__WHAT YOU HAVE TO DO__
Output every line of the data below as a numbered list, skipping any blank lines and leaving the pictures out.

Records from a dataset:
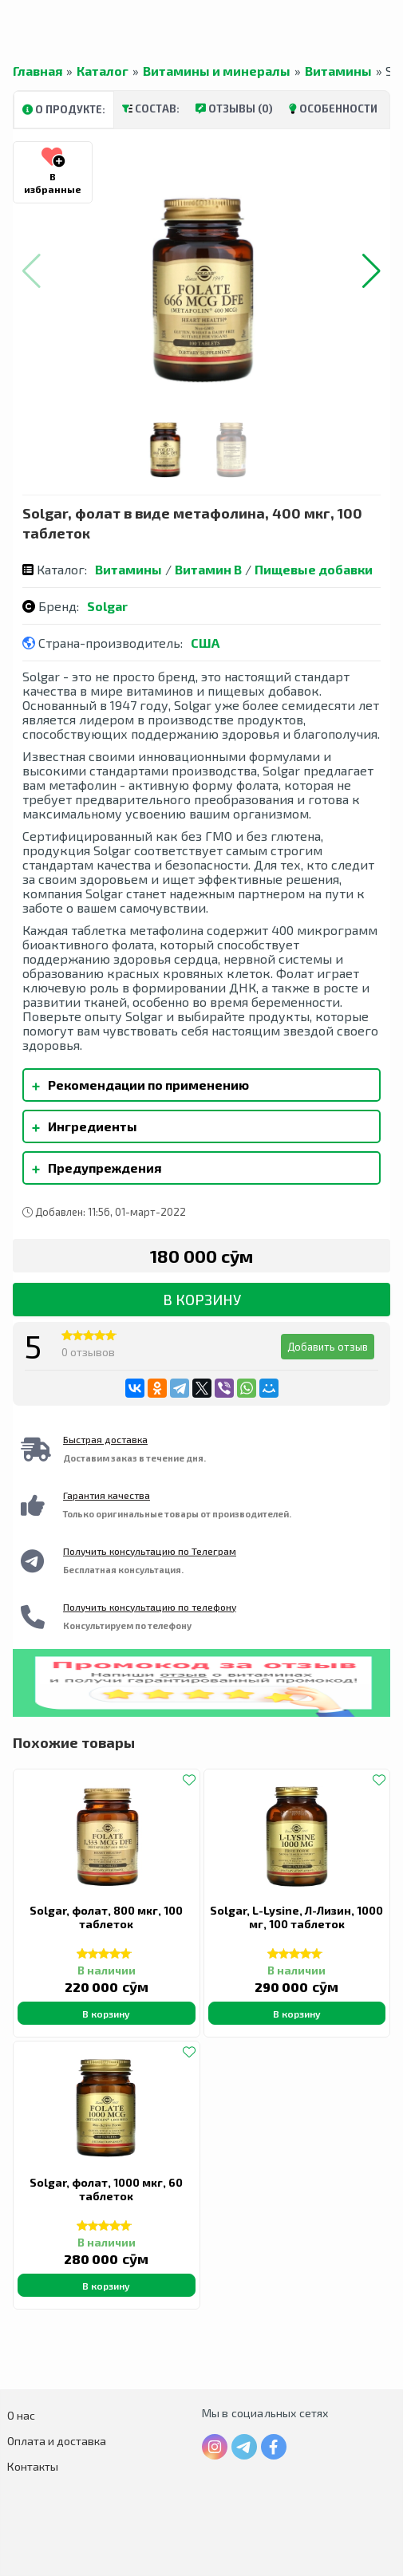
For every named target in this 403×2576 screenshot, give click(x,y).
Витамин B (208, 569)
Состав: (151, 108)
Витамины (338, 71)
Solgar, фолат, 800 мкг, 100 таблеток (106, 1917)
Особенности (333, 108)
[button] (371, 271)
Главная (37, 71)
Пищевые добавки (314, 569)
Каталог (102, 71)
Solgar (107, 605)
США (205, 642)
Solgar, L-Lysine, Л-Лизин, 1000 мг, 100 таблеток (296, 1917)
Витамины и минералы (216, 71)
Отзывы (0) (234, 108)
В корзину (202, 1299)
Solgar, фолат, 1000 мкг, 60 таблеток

__TASK RESULT__
1. For every named target in this 403×2576 screenshot, give click(x,y).
2. Витамин B (208, 569)
3. Состав: (151, 108)
4. Витамины (338, 71)
5. Solgar, фолат, 800 мкг, 100 таблеток (106, 1917)
6. Особенности (333, 108)
7. [button] (371, 271)
8. Главная (37, 71)
9. Пищевые добавки (314, 569)
10. Каталог (102, 71)
11. Solgar (107, 605)
12. США (205, 642)
13. Solgar, L-Lysine, Л-Лизин, 1000 мг, 100 таблеток (296, 1917)
14. Витамины и минералы (216, 71)
15. Отзывы (0) (234, 108)
16. В корзину (202, 1299)
17. Solgar, фолат, 1000 мкг, 60 таблеток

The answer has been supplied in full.